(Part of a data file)

-- start --

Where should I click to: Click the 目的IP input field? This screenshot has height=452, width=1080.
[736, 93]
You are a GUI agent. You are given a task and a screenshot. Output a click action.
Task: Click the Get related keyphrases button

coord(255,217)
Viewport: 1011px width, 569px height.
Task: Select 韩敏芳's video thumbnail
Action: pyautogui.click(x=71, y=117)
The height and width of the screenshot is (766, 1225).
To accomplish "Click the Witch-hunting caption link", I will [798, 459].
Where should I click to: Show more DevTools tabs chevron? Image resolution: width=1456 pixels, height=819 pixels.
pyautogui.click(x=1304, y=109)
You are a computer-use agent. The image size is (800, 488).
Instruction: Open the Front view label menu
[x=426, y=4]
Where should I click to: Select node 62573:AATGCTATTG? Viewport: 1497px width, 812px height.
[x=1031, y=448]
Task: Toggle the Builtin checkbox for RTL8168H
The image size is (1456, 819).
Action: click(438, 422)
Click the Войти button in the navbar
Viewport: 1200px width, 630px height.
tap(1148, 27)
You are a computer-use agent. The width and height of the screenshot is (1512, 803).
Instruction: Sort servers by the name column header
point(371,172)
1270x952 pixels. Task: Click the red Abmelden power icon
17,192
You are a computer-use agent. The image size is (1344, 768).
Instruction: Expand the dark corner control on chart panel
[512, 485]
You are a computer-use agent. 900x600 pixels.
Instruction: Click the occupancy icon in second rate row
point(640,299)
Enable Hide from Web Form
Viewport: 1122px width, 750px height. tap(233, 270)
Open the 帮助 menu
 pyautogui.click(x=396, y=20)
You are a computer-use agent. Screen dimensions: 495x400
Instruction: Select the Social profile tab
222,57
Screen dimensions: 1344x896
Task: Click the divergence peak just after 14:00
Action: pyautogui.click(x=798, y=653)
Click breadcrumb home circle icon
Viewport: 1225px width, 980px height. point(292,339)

-- end --

Convert each line of the listing above into a string in a JSON list, one string per line, and skip any blank lines.

» **Result for this exercise**
[
  "Where should I click to: Click the 目的IP input field? This screenshot has height=452, width=1080.",
  "[736, 93]",
  "You are a GUI agent. You are given a task and a screenshot. Output a click action.",
  "Task: Click the Get related keyphrases button",
  "coord(255,217)",
  "Viewport: 1011px width, 569px height.",
  "Task: Select 韩敏芳's video thumbnail",
  "Action: pyautogui.click(x=71, y=117)",
  "The height and width of the screenshot is (766, 1225).",
  "To accomplish \"Click the Witch-hunting caption link\", I will [798, 459].",
  "Where should I click to: Show more DevTools tabs chevron? Image resolution: width=1456 pixels, height=819 pixels.",
  "pyautogui.click(x=1304, y=109)",
  "You are a computer-use agent. The image size is (800, 488).",
  "Instruction: Open the Front view label menu",
  "[x=426, y=4]",
  "Where should I click to: Select node 62573:AATGCTATTG? Viewport: 1497px width, 812px height.",
  "[x=1031, y=448]",
  "Task: Toggle the Builtin checkbox for RTL8168H",
  "The image size is (1456, 819).",
  "Action: click(438, 422)",
  "Click the Войти button in the navbar",
  "Viewport: 1200px width, 630px height.",
  "tap(1148, 27)",
  "You are a computer-use agent. The width and height of the screenshot is (1512, 803).",
  "Instruction: Sort servers by the name column header",
  "point(371,172)",
  "1270x952 pixels. Task: Click the red Abmelden power icon",
  "17,192",
  "You are a computer-use agent. The image size is (1344, 768).",
  "Instruction: Expand the dark corner control on chart panel",
  "[512, 485]",
  "You are a computer-use agent. 900x600 pixels.",
  "Instruction: Click the occupancy icon in second rate row",
  "point(640,299)",
  "Enable Hide from Web Form",
  "Viewport: 1122px width, 750px height. tap(233, 270)",
  "Open the 帮助 menu",
  " pyautogui.click(x=396, y=20)",
  "You are a computer-use agent. Screen dimensions: 495x400",
  "Instruction: Select the Social profile tab",
  "222,57",
  "Screen dimensions: 1344x896",
  "Task: Click the divergence peak just after 14:00",
  "Action: pyautogui.click(x=798, y=653)",
  "Click breadcrumb home circle icon",
  "Viewport: 1225px width, 980px height. point(292,339)"
]